Inevitability of the day
Twenty-one years ago at Lord's, the debutant John Morris sat in the dressing-room for hours and hours on end, waiting for Graham Gooch to finish his magnum opus and give him a chance to have his first hit in Test cricket. As things turned out, he had just enough time to strike his first boundary before England declared on 653 for 4. Ravi Bopara wasn't quite in the same boat, but in his first Test innings for two years, he was on a similar hiding-to-nothing when Eoin Morgan finally left the scene at 605 for 5. In his previous appearance at Edgbaston, in an ODI last year, he bashed 45 not out from 16 balls against Bangladesh, but this time he managed just 7 from 15, before Amit Mishra pinned him lbw.
Fail of the day
Edgbaston has spent £32million on revamping its venerable old ground, and the upshot is magnificent, with one of the most imposing stands in the world game, including a press box that dwarves that of any other venue in the country. But during the afternoon session, the new building suffered a teething problem that had unfortunate knock-on effects. A problem with the high-voltage feed caused a power cut in the stand, which in turn led to the floodlights being switched off "as a precaution". None of that would have mattered had the umpires not decided that play could not continue without them.

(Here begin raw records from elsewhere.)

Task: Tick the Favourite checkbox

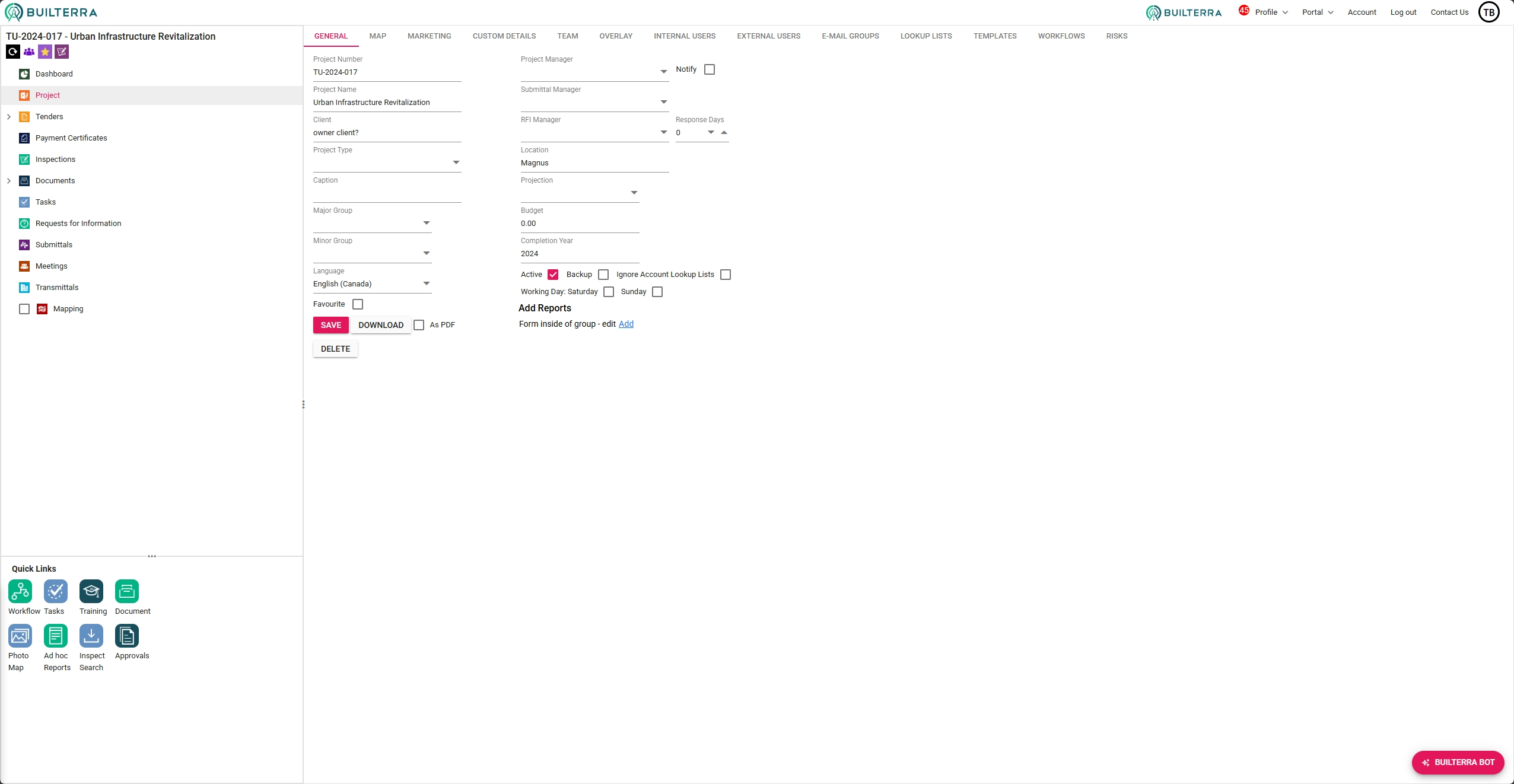Action: pos(358,304)
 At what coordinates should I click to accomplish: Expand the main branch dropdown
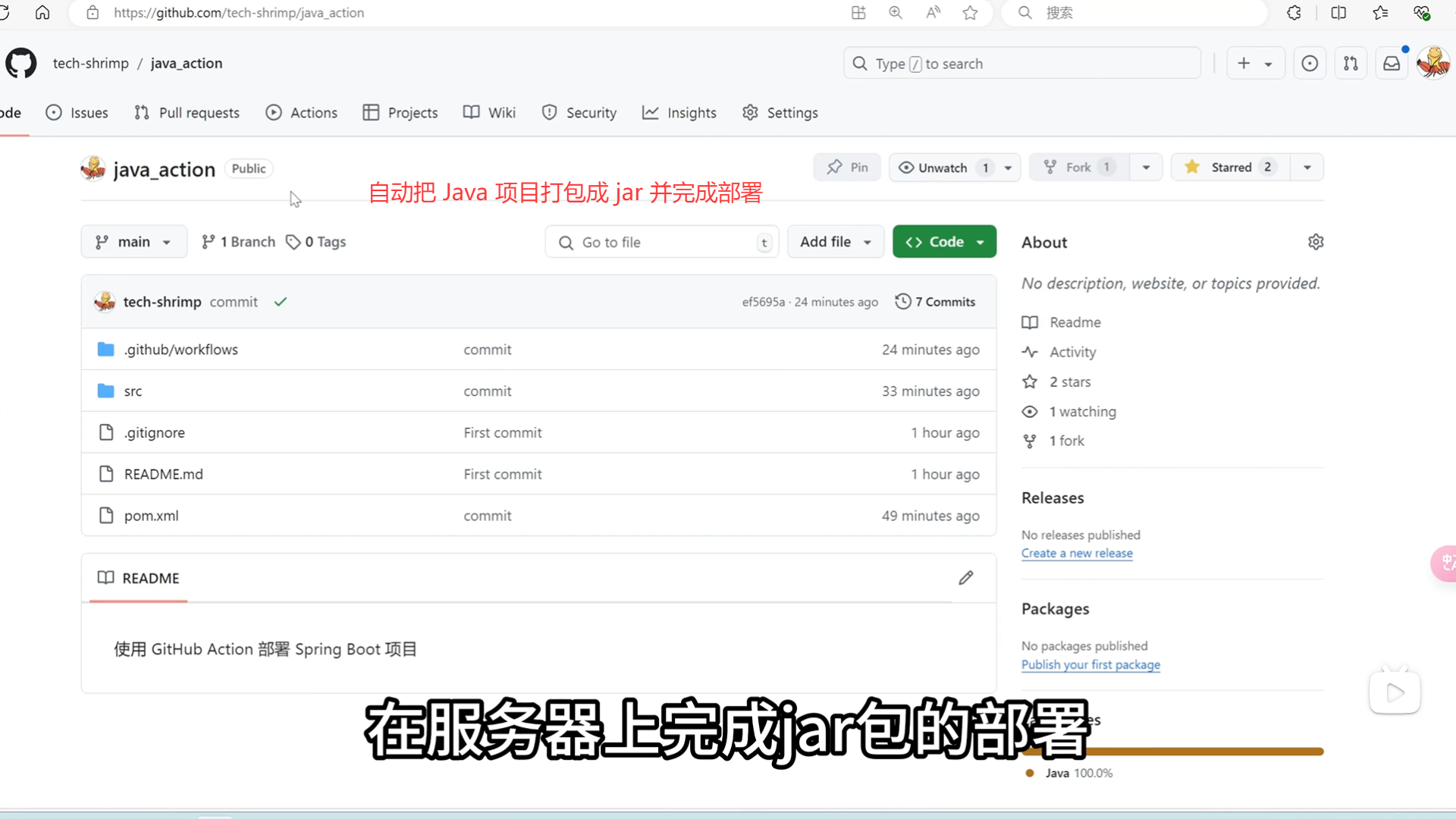[x=133, y=242]
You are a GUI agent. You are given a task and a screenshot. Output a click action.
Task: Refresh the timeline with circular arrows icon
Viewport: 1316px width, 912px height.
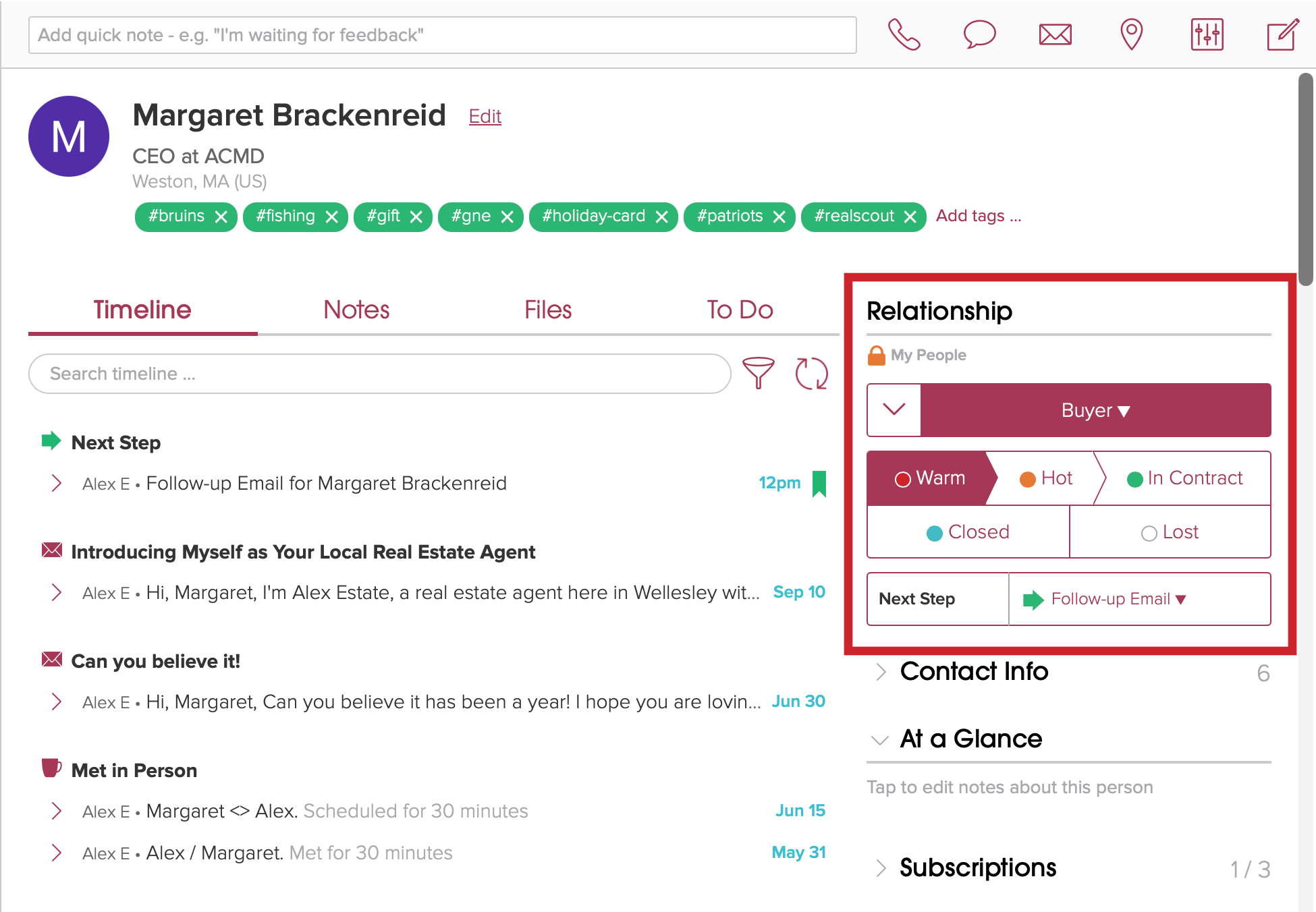tap(811, 373)
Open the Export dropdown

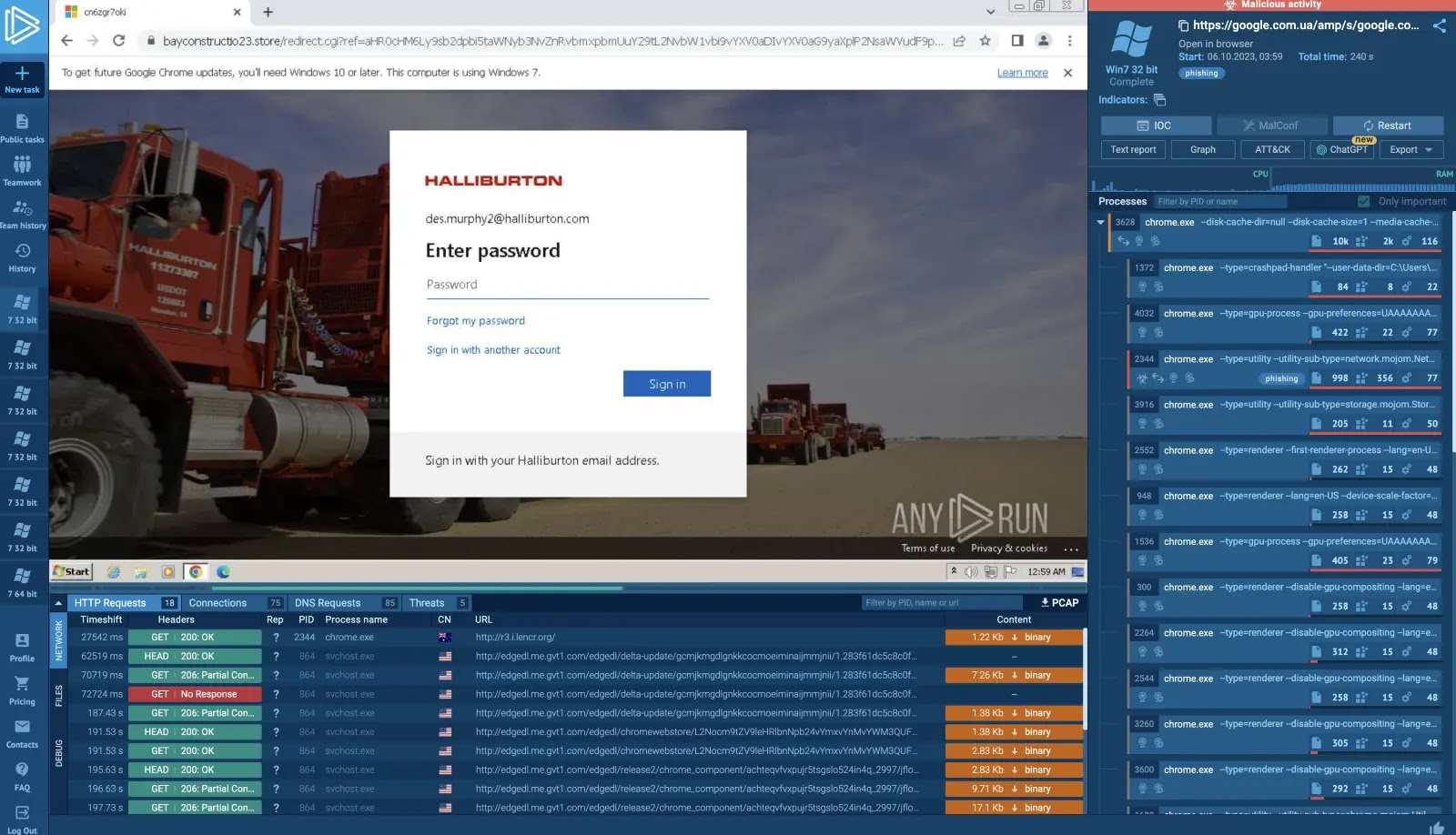pos(1410,149)
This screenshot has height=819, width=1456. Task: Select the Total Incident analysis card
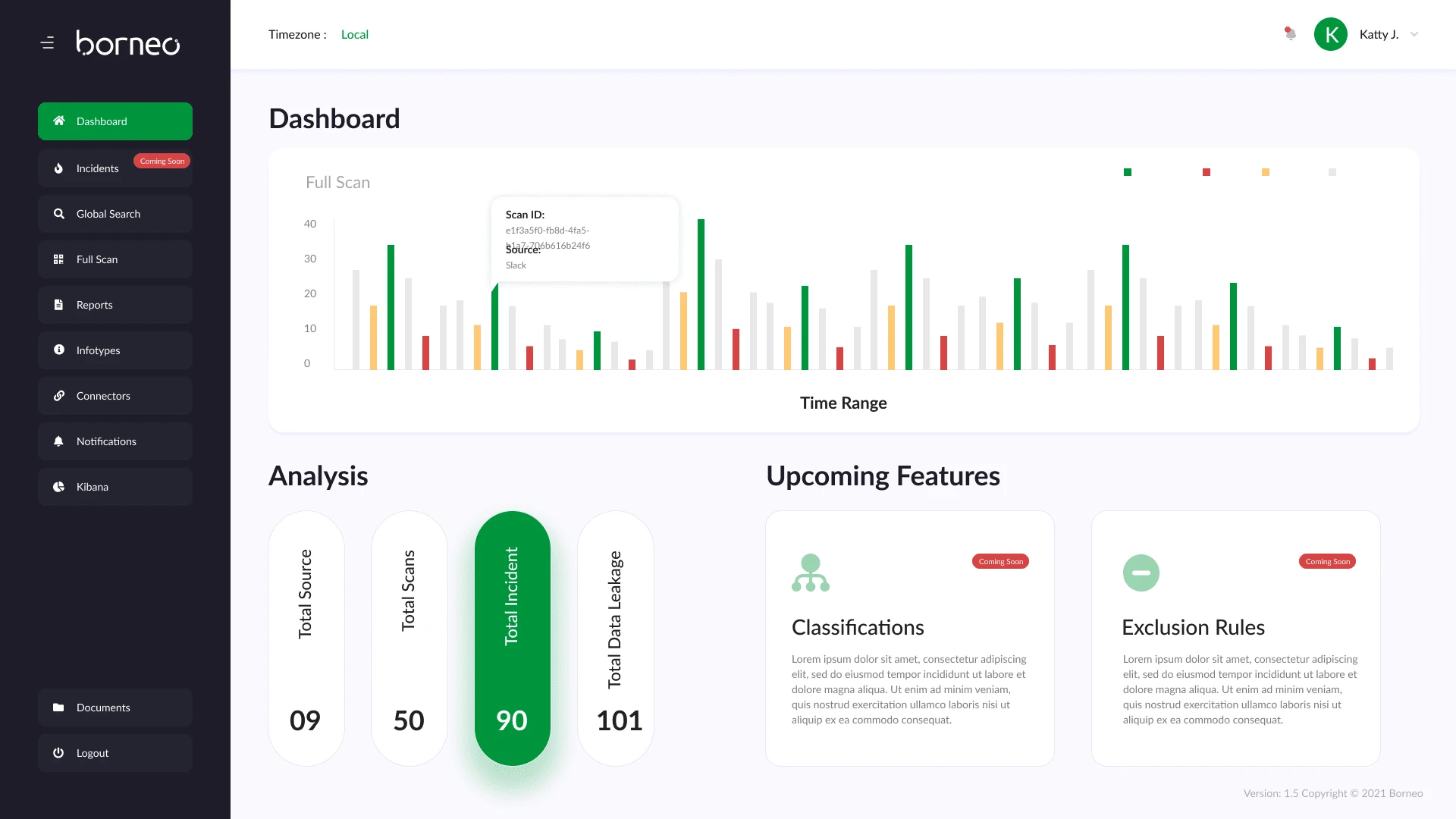pos(512,639)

And so, midway through the session, play ground to a thoroughly unnecessary halt. Mind you, with Cook at the crease, it didn't exactly make a dent in the day's glacial progress.
Fail of the day Part II
God only knows what Virender Sehwag was thinking. He was on a king pair. India were swamped under a monumental lead. There were 13 overs remaining in the day. What does the world's most destructive batsman do? Facing his very first ball (the second of the innings), he went swishing wildly at an away-swinging delivery from James Anderson, only to give the simplest of catches to Andrew Strauss at first slip. Anderson went into wild celebrations. So did the English fans. And after travelling 4000 miles to save the day for India, he ended up becoming the living embodiment of that oldest of parallels, the hare and the tortoise.